Start of Exercise data

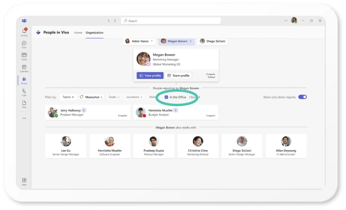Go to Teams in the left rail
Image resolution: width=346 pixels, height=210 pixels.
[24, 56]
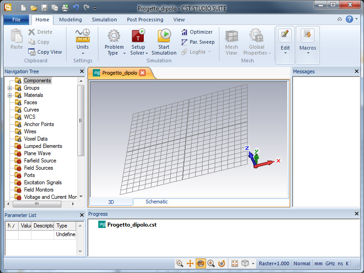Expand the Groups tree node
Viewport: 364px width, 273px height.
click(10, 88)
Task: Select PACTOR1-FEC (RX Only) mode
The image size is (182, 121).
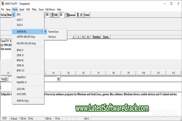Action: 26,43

End of Exercise data
Start of Exercise data

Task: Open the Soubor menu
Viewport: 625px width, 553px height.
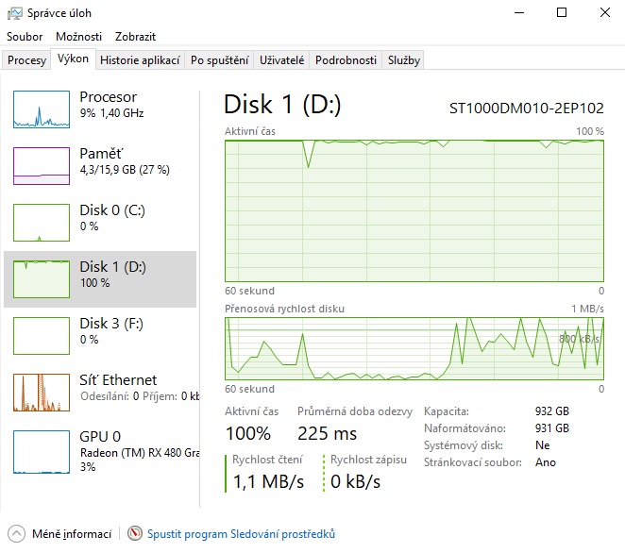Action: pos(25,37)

End of Exercise data
Start of Exercise data

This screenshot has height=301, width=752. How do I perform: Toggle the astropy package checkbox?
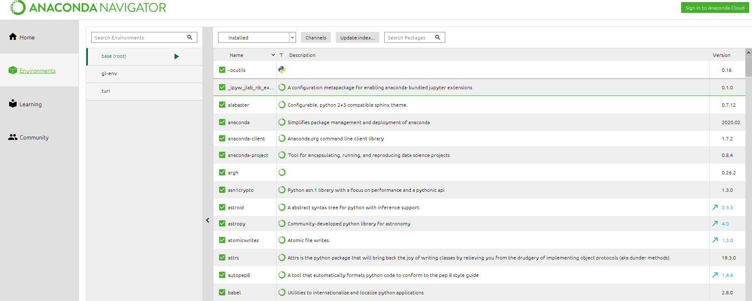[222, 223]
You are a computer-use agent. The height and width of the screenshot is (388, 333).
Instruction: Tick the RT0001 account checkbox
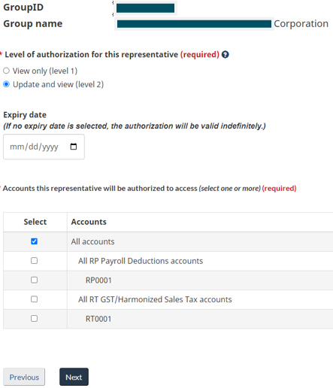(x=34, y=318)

End of Exercise data

**Exercise directions:**
When a line in the records above holds "Task", that line is to be reported.

**Written reply:**
Task: Select PACTOR1-FEC (RX Only) mode
Task: Open the Soubor menu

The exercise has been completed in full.